[Pixel coordinate grounding data]
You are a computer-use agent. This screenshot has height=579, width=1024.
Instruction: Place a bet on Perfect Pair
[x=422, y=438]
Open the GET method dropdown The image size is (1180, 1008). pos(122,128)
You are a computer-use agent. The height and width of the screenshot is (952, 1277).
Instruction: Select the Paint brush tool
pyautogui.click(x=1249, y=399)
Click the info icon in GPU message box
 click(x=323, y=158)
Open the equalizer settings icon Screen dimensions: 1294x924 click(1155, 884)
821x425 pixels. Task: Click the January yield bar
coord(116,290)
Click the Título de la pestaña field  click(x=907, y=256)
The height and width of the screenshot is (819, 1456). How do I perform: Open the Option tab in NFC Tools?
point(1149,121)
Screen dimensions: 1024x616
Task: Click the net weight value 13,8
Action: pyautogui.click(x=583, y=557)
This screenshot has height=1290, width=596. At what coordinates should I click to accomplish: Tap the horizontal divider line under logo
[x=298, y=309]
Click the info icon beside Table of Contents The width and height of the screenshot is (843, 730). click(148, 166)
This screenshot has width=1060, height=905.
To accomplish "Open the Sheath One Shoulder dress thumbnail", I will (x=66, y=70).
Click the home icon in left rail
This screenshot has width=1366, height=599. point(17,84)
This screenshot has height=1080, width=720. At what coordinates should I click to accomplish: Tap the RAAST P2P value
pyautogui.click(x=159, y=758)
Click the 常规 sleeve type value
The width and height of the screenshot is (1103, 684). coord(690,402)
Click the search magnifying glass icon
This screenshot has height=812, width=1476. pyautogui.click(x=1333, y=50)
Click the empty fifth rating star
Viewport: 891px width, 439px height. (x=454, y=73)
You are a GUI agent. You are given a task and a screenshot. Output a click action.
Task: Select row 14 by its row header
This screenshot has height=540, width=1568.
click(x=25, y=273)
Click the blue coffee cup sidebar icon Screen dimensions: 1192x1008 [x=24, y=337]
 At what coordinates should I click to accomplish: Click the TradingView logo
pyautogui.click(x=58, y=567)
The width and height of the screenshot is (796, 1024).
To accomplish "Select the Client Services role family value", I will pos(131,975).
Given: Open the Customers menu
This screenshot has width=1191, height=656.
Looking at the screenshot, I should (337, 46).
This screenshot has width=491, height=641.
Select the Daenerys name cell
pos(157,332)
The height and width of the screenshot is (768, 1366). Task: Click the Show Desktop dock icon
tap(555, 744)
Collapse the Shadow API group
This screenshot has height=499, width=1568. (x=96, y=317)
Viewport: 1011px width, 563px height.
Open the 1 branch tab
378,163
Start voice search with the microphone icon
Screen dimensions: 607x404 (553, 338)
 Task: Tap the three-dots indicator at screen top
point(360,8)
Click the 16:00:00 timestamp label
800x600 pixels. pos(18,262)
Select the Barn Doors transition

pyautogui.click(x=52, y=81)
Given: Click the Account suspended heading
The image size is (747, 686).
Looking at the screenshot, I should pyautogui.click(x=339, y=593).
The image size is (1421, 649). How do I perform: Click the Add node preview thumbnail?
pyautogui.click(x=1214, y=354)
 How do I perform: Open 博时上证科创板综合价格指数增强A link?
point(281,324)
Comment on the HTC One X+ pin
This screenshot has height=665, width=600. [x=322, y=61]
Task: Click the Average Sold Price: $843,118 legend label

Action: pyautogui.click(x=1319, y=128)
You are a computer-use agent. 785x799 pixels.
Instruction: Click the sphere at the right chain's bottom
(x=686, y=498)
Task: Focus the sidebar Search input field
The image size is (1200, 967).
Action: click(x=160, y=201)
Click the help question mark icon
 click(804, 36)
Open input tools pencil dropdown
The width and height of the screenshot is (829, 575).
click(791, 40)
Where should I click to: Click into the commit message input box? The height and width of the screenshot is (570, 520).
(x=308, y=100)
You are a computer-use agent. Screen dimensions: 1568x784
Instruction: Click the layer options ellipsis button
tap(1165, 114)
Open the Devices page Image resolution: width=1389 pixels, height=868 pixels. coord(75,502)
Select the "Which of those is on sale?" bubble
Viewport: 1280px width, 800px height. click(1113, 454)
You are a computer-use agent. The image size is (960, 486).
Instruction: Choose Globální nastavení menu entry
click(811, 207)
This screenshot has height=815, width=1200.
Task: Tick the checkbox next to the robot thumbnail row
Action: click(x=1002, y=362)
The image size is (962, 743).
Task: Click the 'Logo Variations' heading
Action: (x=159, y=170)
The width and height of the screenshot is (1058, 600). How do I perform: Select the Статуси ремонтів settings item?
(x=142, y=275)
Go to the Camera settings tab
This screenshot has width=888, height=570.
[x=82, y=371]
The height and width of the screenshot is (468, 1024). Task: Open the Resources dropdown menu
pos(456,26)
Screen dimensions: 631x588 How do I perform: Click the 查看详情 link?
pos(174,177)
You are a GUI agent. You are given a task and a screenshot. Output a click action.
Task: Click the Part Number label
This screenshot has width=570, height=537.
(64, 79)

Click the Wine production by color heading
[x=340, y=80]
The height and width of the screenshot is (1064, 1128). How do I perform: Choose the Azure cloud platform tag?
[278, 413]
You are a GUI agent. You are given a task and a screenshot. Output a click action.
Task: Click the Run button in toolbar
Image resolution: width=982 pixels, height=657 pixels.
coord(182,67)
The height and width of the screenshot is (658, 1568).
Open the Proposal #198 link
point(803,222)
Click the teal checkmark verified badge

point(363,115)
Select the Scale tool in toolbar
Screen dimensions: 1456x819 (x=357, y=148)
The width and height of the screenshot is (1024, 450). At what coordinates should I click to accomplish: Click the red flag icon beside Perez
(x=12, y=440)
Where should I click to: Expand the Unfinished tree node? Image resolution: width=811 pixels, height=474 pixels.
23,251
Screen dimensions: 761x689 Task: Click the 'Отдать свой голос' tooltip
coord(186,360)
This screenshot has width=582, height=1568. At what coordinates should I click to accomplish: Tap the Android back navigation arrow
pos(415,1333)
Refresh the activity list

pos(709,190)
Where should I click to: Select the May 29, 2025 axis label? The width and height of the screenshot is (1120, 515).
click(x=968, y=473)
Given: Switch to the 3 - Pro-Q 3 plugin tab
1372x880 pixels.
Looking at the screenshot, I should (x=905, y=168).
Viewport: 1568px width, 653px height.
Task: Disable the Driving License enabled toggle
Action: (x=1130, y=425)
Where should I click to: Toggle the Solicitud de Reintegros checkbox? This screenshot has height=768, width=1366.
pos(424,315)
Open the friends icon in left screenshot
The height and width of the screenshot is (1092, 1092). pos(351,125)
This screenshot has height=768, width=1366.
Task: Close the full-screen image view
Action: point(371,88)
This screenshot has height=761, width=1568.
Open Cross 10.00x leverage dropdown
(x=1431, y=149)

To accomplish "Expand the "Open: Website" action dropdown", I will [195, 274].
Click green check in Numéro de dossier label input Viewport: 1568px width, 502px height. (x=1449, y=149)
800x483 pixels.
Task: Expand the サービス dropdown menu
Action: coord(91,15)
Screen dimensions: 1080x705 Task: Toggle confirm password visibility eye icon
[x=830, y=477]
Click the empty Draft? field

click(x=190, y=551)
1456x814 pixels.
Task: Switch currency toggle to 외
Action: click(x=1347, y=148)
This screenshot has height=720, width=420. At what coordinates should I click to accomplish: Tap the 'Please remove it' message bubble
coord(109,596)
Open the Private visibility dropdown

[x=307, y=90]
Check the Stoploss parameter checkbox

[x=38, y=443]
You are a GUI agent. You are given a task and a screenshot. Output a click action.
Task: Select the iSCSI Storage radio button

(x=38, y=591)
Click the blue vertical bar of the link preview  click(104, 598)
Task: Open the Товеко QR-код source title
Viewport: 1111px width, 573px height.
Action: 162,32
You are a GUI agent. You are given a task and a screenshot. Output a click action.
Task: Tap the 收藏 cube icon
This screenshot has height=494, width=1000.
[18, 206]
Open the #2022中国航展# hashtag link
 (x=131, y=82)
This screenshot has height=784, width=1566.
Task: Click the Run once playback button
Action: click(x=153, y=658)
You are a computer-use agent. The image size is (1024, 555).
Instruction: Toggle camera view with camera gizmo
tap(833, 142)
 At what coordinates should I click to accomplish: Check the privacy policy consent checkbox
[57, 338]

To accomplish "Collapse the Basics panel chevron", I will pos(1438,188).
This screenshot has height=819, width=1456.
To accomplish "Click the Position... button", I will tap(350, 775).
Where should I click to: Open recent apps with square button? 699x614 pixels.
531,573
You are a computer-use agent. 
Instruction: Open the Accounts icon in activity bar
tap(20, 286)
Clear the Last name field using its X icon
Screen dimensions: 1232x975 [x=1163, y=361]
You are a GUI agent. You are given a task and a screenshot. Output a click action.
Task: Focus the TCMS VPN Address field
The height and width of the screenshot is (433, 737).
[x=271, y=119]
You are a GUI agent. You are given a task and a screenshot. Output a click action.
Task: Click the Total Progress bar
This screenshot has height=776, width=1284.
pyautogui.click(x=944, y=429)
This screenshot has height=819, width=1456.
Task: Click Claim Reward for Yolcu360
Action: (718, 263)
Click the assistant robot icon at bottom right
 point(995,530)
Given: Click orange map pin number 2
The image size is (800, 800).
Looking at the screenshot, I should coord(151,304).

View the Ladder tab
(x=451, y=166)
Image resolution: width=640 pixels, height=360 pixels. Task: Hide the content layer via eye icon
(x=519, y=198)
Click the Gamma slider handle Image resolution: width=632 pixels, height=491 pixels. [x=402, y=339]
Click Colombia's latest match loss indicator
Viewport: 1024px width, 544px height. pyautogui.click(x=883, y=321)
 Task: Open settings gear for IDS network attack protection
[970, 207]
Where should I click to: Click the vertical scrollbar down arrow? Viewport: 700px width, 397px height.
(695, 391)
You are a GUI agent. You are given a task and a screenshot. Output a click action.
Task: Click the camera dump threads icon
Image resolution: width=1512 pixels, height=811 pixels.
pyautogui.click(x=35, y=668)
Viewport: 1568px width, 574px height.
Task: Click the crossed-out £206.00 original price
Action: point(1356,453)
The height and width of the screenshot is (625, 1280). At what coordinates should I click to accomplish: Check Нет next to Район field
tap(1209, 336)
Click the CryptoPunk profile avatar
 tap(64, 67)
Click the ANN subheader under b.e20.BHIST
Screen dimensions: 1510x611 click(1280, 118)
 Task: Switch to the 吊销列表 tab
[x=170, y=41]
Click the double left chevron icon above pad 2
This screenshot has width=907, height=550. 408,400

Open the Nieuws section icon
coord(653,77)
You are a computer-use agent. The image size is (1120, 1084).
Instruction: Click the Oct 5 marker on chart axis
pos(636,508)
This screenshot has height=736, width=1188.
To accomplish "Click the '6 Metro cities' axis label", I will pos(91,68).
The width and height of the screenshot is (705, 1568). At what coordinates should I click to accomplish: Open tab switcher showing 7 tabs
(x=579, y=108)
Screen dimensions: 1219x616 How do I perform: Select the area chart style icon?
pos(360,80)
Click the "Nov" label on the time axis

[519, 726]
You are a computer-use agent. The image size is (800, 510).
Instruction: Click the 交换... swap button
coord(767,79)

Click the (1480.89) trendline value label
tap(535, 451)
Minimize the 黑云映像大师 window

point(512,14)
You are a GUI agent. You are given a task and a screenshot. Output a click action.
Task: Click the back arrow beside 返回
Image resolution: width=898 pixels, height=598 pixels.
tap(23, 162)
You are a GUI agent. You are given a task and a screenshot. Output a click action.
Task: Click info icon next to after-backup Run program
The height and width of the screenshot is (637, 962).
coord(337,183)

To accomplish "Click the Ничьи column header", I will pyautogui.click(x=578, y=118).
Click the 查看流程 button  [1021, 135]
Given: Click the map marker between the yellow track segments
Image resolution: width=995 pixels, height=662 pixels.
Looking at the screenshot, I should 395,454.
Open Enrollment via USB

:: WHAT TO PRODUCE ::
Return, word for word, the lines of the data above from the line with "Open the equalizer" through the line with "Click the Título", inclusive.

:: SOLUTION TO THIS PROBLEM ::
Open the equalizer settings icon Screen dimensions: 1294x924 click(1155, 884)
821x425 pixels. Task: Click the January yield bar
coord(116,290)
Click the Título de la pestaña field  click(x=907, y=256)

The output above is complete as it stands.